> _WHAT THIS TASK INVOLVES_:
Once the line containing "Expand the Help button dropdown arrow" is found in the entries below, reproduce it and every line after it, stopping at and including the line containing "The height and width of the screenshot is (403, 600)."; reproduce nothing else, and keep each line exact.

> _Stored data entries_:
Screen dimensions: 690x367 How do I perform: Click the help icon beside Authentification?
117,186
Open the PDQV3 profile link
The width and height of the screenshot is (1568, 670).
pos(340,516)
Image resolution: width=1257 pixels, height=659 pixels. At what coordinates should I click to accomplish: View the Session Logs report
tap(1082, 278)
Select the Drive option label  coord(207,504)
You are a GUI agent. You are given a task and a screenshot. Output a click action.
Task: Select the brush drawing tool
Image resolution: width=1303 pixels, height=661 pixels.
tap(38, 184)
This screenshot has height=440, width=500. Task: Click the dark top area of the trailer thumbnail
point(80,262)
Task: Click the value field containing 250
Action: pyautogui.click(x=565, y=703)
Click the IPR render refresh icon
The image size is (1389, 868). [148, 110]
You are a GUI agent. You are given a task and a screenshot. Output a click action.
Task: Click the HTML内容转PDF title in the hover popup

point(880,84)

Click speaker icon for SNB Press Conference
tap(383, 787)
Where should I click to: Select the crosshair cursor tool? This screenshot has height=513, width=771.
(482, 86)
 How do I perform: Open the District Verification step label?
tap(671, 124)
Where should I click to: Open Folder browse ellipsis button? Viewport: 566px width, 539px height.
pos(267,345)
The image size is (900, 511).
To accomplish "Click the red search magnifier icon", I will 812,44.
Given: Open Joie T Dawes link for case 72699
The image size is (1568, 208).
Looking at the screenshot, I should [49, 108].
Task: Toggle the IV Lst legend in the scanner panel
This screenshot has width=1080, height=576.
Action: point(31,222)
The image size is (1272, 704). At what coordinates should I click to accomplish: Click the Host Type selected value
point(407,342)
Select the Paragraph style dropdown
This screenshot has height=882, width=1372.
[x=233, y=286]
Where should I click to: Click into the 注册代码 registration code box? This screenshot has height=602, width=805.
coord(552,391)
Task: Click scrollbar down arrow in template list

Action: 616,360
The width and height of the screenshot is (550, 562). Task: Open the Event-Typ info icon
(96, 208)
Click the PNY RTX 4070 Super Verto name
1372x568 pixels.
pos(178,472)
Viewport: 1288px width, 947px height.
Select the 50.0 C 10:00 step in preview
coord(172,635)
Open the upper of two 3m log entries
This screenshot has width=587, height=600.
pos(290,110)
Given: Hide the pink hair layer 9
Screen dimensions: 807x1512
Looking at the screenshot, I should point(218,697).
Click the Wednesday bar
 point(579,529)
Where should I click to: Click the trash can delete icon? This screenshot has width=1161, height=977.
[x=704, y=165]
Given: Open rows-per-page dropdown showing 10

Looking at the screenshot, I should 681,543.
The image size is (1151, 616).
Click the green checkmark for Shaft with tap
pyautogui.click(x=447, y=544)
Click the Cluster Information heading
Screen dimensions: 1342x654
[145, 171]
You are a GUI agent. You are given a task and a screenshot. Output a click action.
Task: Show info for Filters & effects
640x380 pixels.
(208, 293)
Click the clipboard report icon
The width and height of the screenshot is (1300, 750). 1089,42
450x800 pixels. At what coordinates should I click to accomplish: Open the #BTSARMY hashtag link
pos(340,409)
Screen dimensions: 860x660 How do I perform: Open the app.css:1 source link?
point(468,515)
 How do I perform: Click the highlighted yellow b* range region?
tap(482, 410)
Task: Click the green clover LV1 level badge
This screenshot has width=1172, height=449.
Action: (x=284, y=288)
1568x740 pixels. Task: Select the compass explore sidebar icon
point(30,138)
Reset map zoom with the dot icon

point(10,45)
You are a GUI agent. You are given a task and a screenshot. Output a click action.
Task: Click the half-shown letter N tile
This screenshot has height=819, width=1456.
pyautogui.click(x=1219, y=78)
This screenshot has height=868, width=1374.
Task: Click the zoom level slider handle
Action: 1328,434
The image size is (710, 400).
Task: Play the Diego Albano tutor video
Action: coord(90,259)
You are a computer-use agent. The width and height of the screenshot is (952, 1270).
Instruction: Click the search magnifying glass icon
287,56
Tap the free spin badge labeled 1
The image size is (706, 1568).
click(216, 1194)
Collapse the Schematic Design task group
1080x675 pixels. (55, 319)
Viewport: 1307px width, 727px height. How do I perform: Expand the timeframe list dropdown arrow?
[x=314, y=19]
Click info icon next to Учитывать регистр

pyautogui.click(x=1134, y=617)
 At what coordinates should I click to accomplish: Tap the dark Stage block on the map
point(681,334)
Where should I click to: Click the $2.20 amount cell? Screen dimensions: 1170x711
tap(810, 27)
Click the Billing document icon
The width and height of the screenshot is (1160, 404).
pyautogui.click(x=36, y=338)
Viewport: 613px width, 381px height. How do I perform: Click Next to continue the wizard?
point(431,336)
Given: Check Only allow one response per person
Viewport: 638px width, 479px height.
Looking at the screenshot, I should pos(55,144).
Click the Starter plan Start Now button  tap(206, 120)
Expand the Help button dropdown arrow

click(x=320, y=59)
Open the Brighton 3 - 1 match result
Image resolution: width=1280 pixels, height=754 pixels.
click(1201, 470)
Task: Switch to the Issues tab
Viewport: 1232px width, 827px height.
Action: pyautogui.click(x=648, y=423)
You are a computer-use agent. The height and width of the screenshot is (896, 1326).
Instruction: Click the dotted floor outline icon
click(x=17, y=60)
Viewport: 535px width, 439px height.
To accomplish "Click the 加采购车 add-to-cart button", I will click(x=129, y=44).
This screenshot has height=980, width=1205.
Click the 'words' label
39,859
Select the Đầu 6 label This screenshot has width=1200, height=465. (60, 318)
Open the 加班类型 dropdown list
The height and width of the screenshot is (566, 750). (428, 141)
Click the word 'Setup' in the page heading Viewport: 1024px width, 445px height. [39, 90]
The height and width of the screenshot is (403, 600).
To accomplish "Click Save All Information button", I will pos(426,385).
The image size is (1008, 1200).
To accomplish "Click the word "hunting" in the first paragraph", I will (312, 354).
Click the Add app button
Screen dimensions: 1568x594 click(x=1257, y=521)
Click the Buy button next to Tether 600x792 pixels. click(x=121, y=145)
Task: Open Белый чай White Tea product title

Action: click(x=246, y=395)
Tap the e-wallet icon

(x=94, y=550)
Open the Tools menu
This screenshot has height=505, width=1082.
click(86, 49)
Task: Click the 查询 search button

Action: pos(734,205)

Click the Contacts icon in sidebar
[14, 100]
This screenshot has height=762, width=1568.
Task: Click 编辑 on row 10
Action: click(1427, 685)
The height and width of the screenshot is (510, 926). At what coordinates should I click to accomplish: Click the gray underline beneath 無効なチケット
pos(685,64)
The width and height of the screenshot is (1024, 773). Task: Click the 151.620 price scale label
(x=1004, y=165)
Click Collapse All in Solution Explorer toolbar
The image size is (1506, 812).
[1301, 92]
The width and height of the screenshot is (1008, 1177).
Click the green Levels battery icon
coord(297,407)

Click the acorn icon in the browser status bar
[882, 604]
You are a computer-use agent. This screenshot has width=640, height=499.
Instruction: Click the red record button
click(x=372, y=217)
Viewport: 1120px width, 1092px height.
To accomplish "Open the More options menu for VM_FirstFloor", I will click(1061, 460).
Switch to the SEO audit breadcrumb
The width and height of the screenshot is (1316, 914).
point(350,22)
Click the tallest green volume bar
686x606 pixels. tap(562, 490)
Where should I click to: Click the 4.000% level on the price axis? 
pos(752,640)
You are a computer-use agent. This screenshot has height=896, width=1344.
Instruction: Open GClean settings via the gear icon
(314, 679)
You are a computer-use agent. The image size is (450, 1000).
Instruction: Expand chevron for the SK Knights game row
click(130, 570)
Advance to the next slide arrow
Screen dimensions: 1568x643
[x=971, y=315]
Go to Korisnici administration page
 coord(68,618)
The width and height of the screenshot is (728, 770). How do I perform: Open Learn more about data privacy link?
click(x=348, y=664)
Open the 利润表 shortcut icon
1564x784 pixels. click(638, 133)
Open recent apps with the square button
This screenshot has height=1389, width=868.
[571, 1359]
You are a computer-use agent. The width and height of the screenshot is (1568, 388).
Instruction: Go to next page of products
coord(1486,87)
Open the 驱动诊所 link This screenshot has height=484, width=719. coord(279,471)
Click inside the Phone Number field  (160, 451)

> _RESPONSE TO THIS TASK_:
Expand the Help button dropdown arrow

click(x=320, y=59)
Open the Brighton 3 - 1 match result
Image resolution: width=1280 pixels, height=754 pixels.
click(1201, 470)
Task: Switch to the Issues tab
Viewport: 1232px width, 827px height.
Action: pyautogui.click(x=648, y=423)
You are a computer-use agent. The height and width of the screenshot is (896, 1326).
Instruction: Click the dotted floor outline icon
click(x=17, y=60)
Viewport: 535px width, 439px height.
To accomplish "Click the 加采购车 add-to-cart button", I will click(x=129, y=44).
This screenshot has height=980, width=1205.
Click the 'words' label
39,859
Select the Đầu 6 label This screenshot has width=1200, height=465. (60, 318)
Open the 加班类型 dropdown list
The height and width of the screenshot is (566, 750). (428, 141)
Click the word 'Setup' in the page heading Viewport: 1024px width, 445px height. [39, 90]
The height and width of the screenshot is (403, 600).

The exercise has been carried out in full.